A partnership works best in my book. Each partner has certain tasks expected of them, and they do those tasks & appreciate the other for doing theirs.

Basic politeness governs communications between spouses. Make requests, not complaints. You didn't marry a servant, or a parent. Respect your partner's space and their time. Neither spouse owes the other anything except fidelity and honesty. 

The golden rule is also another guideline: treat your spouse how you want to be treated. And trust eachother until one of you gives the other a reason not to.


----------



## ccpowerslave (Nov 21, 2020)

As long as the division of labor is equitable then I am happy in terms of maintaining the household. If I feel like it is unequal what I generally do is remember when she did something I hate. That sorts me out.

I hate living with my mom I can’t stand it. So I definitely don’t want someone to behave like my mom.


----------



## Hiner112 (Nov 17, 2019)

I make fun of this when I see it on TV (or see wives treat their husbands this way though this is more sad). The basic assumption of incompetence is the difference:

The poor man can't cook for himself.
He's not going to know how to change a diaper, feed a baby, or just do the basic day to day care of a child so I'll do it for him.
He won't know how to contact or handle the appointment with the doctor, dentist, orthodontist, or school function so I do that.
He won't _really_ do the laundry or iron or clean. At least not right.
A wife / SO can do these things but she should be doing them from a source of caring and regard and not with a condescending or resentful attitude.

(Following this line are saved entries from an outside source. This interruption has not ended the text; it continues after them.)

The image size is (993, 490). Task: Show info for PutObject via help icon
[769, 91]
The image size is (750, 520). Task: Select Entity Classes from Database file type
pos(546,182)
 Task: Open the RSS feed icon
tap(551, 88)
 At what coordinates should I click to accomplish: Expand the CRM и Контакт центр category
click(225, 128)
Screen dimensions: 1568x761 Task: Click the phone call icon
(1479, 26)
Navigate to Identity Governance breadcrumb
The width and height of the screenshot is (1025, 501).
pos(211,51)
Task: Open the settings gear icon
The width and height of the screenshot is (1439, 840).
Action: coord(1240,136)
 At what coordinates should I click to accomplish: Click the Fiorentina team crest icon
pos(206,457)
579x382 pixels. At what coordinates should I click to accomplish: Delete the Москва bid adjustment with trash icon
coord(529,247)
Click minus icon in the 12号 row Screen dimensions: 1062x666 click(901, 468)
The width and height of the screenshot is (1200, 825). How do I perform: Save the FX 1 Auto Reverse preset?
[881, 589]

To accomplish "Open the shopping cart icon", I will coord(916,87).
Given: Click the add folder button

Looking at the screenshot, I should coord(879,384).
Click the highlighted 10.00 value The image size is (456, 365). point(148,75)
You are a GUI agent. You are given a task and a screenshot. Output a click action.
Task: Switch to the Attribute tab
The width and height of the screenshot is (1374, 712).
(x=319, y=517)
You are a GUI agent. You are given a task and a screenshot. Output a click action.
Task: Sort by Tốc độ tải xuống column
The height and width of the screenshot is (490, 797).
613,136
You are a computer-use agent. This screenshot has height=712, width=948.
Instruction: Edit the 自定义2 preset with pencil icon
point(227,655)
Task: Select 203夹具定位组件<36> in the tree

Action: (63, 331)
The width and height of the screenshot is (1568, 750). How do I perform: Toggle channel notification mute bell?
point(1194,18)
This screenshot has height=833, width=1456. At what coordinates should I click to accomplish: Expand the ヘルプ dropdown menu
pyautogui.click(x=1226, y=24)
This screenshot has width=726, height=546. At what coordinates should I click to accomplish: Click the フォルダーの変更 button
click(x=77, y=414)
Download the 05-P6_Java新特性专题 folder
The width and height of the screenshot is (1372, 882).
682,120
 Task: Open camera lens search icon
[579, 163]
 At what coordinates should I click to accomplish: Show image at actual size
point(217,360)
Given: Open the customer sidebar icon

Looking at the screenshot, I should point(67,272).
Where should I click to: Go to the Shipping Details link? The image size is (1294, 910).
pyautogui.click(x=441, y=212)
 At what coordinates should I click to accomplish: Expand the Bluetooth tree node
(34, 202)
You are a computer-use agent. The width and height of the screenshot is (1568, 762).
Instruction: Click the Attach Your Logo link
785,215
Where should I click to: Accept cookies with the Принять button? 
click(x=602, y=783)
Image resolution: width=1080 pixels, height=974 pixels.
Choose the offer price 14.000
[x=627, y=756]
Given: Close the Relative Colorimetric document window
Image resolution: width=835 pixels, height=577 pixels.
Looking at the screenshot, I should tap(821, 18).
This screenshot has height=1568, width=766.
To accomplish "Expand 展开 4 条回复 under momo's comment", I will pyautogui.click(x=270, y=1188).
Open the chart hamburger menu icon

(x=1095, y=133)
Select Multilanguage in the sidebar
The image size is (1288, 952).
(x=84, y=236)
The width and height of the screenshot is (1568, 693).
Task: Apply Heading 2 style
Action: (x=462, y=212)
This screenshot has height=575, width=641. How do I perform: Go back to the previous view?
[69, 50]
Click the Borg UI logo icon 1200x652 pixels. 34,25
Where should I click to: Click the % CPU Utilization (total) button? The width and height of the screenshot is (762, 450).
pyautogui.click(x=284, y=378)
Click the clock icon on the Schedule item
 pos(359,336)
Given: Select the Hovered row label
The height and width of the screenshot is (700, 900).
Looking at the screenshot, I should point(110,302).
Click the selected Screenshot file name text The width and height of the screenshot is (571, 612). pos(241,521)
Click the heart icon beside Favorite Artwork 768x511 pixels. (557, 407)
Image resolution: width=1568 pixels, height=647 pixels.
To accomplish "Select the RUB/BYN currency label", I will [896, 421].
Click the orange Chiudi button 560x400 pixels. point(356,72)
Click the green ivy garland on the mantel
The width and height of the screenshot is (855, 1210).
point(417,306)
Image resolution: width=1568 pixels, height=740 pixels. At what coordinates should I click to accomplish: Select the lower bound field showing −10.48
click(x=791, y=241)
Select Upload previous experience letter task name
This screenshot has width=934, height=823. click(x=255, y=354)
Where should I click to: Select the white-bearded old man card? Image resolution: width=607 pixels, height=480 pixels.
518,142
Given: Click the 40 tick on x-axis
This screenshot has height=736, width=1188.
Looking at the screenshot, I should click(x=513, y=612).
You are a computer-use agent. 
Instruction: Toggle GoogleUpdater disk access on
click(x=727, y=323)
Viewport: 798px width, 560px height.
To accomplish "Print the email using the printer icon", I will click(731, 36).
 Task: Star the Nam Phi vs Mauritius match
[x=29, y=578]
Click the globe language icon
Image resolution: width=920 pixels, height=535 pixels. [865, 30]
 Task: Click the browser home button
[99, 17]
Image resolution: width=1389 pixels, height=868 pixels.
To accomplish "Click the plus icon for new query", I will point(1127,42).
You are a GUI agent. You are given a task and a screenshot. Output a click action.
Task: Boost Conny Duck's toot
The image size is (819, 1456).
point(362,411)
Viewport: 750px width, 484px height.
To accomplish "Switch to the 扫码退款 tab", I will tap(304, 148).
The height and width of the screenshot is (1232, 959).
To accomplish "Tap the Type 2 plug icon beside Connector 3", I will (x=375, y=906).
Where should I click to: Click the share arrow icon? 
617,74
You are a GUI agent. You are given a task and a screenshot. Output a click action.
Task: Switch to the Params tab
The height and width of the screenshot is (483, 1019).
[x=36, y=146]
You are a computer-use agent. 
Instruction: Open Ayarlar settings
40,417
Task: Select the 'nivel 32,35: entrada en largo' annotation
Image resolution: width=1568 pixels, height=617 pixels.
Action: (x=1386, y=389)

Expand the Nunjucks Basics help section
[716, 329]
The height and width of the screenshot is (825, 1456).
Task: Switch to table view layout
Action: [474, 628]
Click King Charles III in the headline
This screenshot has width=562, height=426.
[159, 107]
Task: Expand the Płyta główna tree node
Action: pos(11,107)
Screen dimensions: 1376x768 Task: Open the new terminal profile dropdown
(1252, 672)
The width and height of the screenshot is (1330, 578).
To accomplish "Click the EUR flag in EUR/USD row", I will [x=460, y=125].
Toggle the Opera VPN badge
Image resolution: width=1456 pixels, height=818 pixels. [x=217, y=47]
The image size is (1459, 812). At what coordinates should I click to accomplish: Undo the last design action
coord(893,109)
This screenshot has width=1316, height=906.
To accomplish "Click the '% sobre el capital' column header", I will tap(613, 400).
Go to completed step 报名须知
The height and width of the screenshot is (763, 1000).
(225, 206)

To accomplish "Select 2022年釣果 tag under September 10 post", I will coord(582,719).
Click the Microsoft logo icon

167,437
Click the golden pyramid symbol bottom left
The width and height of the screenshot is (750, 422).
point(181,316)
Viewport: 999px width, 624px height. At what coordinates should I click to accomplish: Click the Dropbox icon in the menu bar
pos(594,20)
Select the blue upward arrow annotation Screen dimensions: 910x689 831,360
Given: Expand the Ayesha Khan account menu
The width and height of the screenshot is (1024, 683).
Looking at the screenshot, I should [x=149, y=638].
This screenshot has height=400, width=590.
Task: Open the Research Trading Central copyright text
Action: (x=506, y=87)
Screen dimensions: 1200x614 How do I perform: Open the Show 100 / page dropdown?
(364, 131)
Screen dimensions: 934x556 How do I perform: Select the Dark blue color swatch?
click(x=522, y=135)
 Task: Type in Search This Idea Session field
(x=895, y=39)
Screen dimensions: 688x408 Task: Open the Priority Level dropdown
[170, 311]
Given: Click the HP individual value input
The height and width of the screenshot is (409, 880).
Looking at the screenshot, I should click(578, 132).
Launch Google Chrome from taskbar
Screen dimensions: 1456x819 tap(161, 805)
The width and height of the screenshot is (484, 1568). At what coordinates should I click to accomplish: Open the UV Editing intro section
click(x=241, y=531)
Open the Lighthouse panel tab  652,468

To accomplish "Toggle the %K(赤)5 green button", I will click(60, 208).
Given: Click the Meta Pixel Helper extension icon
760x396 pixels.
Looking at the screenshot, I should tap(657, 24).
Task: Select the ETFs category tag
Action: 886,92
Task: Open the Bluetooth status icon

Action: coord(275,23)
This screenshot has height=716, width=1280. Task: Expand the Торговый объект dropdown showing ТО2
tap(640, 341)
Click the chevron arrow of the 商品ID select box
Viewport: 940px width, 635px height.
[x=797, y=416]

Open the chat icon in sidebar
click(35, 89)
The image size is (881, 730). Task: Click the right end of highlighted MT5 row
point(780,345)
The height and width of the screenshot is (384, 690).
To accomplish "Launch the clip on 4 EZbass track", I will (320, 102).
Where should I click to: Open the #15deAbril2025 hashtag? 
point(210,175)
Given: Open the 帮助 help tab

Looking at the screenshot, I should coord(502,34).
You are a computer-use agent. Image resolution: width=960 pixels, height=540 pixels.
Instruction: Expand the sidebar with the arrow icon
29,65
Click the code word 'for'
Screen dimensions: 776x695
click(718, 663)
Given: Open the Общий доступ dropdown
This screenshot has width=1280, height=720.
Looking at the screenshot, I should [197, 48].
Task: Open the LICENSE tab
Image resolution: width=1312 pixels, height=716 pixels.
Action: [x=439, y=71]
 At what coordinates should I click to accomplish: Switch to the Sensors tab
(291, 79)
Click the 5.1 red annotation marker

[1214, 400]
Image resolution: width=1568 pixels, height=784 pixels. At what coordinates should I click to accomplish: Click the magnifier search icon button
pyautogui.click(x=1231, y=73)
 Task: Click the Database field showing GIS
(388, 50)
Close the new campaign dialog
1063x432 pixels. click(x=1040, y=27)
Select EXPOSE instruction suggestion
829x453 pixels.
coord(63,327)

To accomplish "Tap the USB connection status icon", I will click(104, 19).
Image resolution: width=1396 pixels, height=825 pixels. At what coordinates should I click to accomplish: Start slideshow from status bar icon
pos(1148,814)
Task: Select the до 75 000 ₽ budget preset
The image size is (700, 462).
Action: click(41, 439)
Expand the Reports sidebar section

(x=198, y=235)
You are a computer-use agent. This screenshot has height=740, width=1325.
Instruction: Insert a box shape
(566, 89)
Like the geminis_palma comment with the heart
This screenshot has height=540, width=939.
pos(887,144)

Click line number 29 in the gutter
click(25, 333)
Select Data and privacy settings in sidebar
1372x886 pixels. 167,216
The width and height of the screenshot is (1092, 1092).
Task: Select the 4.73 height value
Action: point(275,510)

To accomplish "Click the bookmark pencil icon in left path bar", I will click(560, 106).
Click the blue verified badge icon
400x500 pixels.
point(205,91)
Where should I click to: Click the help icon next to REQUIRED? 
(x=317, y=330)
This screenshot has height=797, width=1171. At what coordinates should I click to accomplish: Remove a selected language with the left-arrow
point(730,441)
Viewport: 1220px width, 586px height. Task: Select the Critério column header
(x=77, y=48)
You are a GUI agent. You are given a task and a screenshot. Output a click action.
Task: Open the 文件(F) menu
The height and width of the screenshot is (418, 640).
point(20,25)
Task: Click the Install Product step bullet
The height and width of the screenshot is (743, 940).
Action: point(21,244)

I've trained my kids (both girls) to make fun of those things as well. I'll catch them doing stuff like rolling their eyes and saying sarcastically, "yeah, you'll have to do the cooking because boys don't know how to work a stove." or "I'm sure dad wouldn't know what to do if he had to hang out with his _daughter_." I did most of the cooking before the split and on weekends I generally didn't have much to do other than take the kids to the park or do stuff with them if I didn't have yard work to do.


----------



## TomNebraska (Jun 14, 2016)

Hiner112 said:


> I make fun of this when I see it on TV (or see wives treat their husbands this way though this is more sad). The basic assumption of incompetence is the difference:
> 
> The poor man can't cook for himself.
> He's not going to know how to change a diaper, feed a baby, or just do the basic day to day care of a child so I'll do it for him.
> ...


I had a friend who told me his dad was legendary for never changing a diaper, and he himself intentionally changed diapers poorly a couple times so that his wife never asked him to do it again. 

I couldn't go along with intentionally being a huge screw up like that! I guess I have too much pride?


----------



## Hiner112 (Nov 17, 2019)

TomNebraska said:


> I had a friend who told me his dad was legendary for never changing a diaper, and he himself intentionally changed diapers poorly a couple times so that his wife never asked him to do it again.
> 
> I couldn't go along with intentionally being a huge screw up like that! I guess I have too much pride?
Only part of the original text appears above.